Problem details
Repeat every record below exactly, leaving out the pictures.

Data to process

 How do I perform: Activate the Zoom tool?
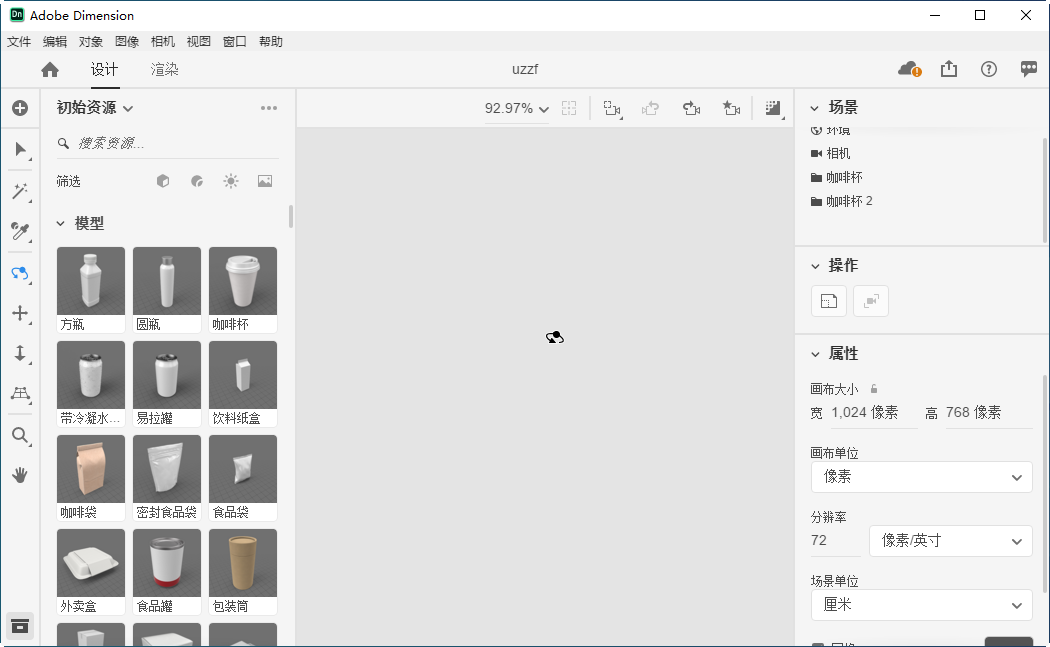coord(20,435)
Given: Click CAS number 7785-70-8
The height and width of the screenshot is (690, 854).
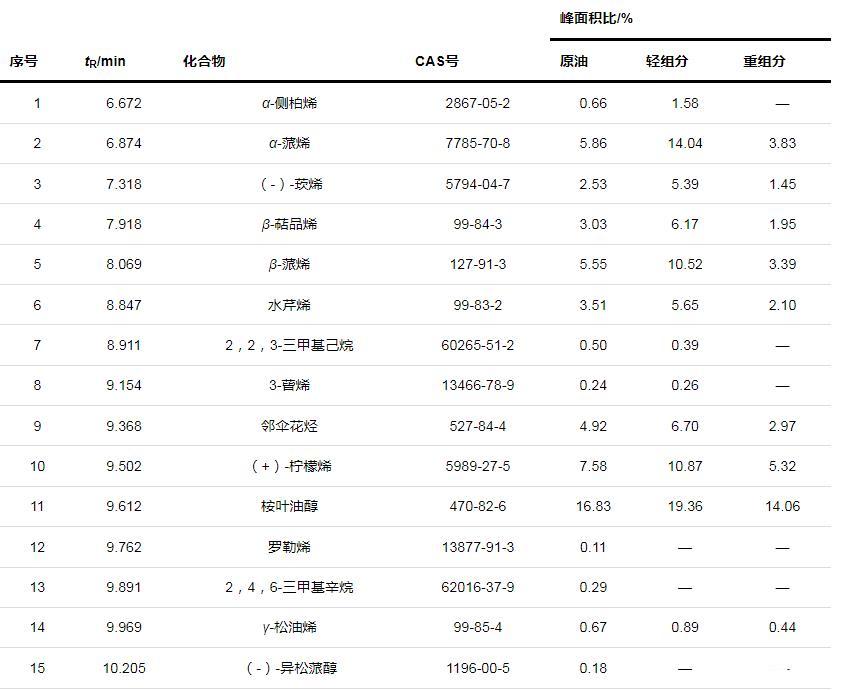Looking at the screenshot, I should point(478,143).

Answer
 How do I perform: Activate the Zoom tool?
coord(20,435)
Given: Click CAS number 7785-70-8
The height and width of the screenshot is (690, 854).
Looking at the screenshot, I should point(478,143).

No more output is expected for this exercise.